Bed Sheets Buying Guide

There are many steps involved in choosing the right bed sheets for your particular mattress. Of course, you need to start with the correct size of your mattress. There are standard sizes such as twin, full, queen, etc., but even these "standard" sizes can vary. For proper-fitting bed sheets, you will need to measure your mattress to make sure you are getting the correct size sheets.


In addition, you need to measure the pocket depth — the distance from the bottom edge of the mattress to the top, including any pillow top quilting that might be on the mattress. A standard pocket size is 7 to 9 inches (18 to 23 cm), a deep pocket is considered to be 10 to 15 inches (25 to 38 cm), and an extra deep pocket depth measures 15 to 22 inches (38 to 56 cm). This will help ensure that you find the correct fitted sheets for your mattress.

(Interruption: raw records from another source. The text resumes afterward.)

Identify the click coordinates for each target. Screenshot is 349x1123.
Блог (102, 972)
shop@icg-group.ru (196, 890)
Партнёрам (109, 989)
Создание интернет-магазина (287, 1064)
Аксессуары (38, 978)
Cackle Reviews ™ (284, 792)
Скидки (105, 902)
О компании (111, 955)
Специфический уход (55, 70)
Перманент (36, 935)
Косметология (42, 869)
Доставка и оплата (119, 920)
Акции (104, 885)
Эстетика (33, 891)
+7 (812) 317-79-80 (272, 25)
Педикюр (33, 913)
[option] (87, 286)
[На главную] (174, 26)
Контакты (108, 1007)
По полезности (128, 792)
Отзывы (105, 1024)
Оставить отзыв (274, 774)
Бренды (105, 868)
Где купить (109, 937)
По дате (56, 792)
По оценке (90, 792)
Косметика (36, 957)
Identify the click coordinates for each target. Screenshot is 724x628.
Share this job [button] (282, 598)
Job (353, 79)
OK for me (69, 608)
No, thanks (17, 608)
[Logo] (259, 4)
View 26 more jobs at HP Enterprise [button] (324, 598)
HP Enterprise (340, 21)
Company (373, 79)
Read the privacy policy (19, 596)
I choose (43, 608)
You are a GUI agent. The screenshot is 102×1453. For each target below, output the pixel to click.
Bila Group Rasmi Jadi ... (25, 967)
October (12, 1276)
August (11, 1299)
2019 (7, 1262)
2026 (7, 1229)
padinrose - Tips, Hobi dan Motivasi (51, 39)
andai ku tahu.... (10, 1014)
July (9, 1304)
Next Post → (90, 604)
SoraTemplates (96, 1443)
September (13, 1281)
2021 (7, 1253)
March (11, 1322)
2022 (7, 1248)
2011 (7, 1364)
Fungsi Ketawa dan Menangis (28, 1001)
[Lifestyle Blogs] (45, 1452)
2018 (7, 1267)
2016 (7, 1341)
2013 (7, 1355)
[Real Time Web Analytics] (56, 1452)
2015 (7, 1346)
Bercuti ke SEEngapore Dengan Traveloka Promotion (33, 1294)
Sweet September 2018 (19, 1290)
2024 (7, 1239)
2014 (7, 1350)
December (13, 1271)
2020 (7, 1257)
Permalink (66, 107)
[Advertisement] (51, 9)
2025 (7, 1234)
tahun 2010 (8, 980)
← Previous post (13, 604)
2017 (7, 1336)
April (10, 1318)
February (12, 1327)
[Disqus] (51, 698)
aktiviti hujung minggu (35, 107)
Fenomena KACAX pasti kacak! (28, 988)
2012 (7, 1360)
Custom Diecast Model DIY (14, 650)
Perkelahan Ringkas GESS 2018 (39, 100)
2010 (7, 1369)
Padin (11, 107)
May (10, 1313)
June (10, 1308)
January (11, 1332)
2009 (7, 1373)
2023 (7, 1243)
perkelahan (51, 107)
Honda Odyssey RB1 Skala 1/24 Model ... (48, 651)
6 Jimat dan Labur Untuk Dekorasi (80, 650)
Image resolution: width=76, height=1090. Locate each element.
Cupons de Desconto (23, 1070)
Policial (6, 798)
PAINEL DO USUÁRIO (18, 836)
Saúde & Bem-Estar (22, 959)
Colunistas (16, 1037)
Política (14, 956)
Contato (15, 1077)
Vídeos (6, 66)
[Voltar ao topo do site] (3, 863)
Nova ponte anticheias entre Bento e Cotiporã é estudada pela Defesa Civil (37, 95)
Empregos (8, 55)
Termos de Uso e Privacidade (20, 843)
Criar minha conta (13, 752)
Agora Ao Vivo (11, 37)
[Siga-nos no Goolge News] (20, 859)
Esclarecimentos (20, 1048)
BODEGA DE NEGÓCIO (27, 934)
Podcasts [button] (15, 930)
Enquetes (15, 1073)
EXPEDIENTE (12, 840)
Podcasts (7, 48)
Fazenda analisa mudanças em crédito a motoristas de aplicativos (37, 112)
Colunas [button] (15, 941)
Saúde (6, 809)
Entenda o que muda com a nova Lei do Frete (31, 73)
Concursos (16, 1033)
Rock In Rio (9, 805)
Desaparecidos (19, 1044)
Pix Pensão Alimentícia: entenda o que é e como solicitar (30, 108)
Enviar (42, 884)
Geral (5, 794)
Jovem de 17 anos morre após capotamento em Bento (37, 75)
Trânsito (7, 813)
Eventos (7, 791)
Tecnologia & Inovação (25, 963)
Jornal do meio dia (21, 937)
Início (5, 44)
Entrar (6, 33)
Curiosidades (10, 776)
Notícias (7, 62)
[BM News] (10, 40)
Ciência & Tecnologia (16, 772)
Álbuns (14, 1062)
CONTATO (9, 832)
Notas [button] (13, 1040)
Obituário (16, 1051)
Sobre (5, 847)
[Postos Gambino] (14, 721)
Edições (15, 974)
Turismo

Fitted sheets are not created equal; the elastic on a fitted sheet can also affect quality. The most common and cheapest type of fitted sheet only has elastic in the corners, which can often lead to the bed sheets coming off the mattress during the night. One step up are the fitted sheets with elastic running down the sides. The type of fitted sheets that are usually most expensive and of the highest quality are the kind with elastic all the way around the sheet. That extra elastic generally helps prevent the sheet from slipping off of the mattress.

home institute 1 Thread Count

Thread count — the number of threads in one square inch of the fabric — is another important consideration when buying bed sheets. To have soft, durable sheets, you need a high thread count, and in general, the higher the thread count is, the better quality the sheets are. A thread count of at least 200 is recommended, although higher thread counts usually feel more luxurious and hold up better to use and frequent washings.


Bed sheets can also feature different weaves, which you should consider before making a purchase. A standard weave has a pattern of one stitch over and one stitch under. Sateen sheets have a sateen weave which means four stitches over and one under. Since most threads are on the surface, the material is extremely soft, but not quite as durable as a standard weave. A pinpoint weave is two stitches over and one under, which is less soft than sateen but softer than a standard weave.


Different materials have different strengths and weaknesses. Cotton is a favorite of many people, both for its softness and ability to breathe. However, there are different versions of 100% cotton. Muslin as at the low end, with a threat count of 128 to 140. It is rather rough and is mostly used for children's printed bed sheets. Combed cotton is cleaned of impurities, and because its shorter fibers are removed, is generally soft and smooth.

Pima cotton is long fiber cotton grown in the United States, and Supima cotton is the same, with extra-long fibers. Both of these are of high quality and usually have a 200 to 300 threat count. Egyptian cotton is considered the best cotton, due to its extra-long fibers. Bed sheets made from this silky and durable cotton usually have a thread count of over 200.

Cotton blends are popular for sheets, since it can make them less likely to wrinkle. Cotton/polyester blends are very popular because they cost less and they have a crisp, cool feeling. These sheets are of higher quality than they used to be. Flannel is wool blended with synthetic material or cotton. Flannel sheets are not measured by thread count, but instead by the weight of flannel per square yard.

Although the variety of material, stitching styles, and sizes of bed sheets available may seem daunting, a careful consumer will be able to learn exactly which type of bed sheets are right for him or her. No matter if you are looking for durability, softness, or bed sheets that fit into your budget, understanding the options will help you to find the best sheets for you.